_Given exercise_
Repeat the records word for word, from the line containing "Expand the user_login_log data frame tree" through the line containing "[x=9, y=141]", with both of those lines included.

_Records for the task_
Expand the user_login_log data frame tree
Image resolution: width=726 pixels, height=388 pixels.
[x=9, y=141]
--
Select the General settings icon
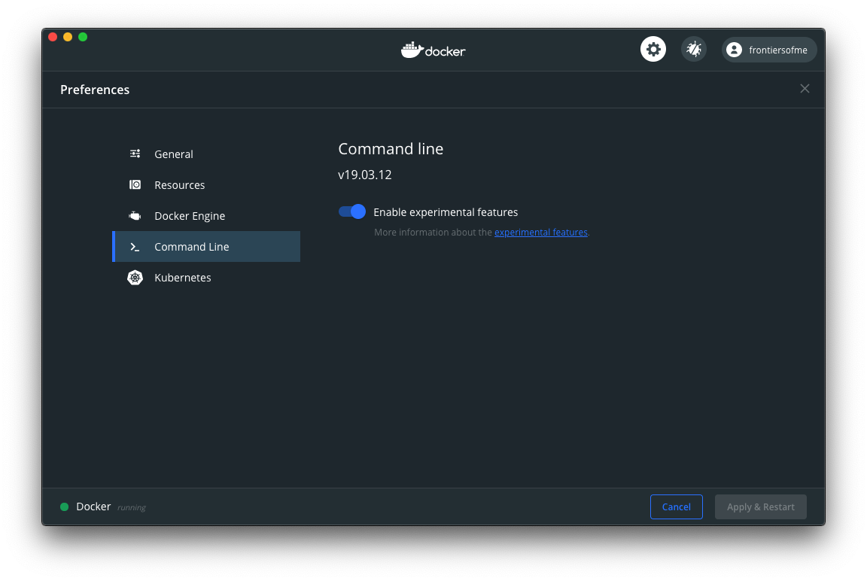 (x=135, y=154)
--
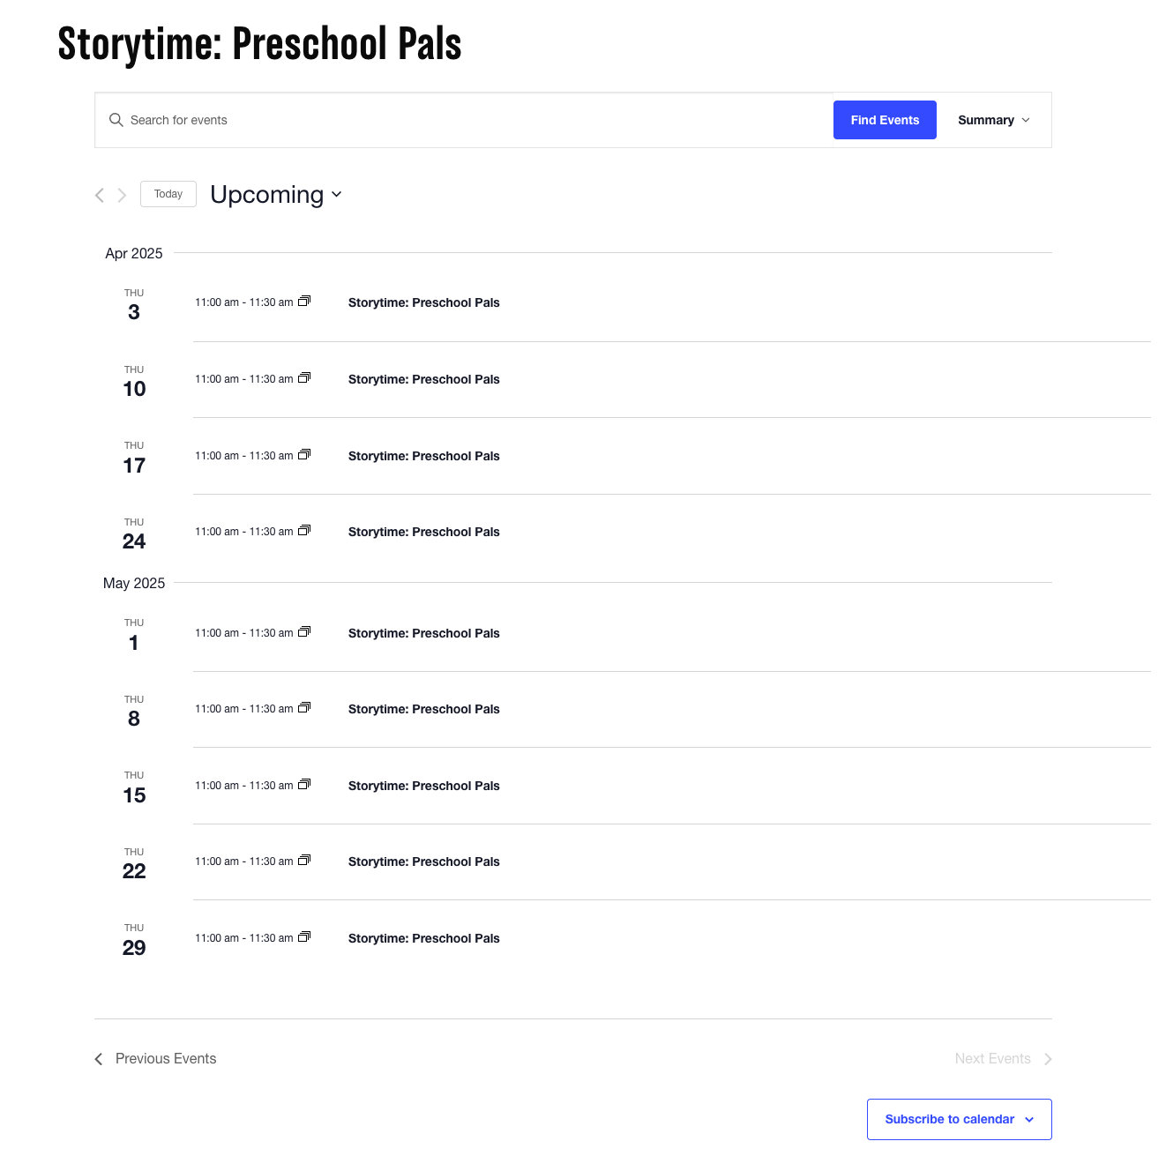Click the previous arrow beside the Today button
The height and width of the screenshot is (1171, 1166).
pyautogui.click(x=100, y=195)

_Written response_
Expand the user_login_log data frame tree
Image resolution: width=726 pixels, height=388 pixels.
[x=9, y=141]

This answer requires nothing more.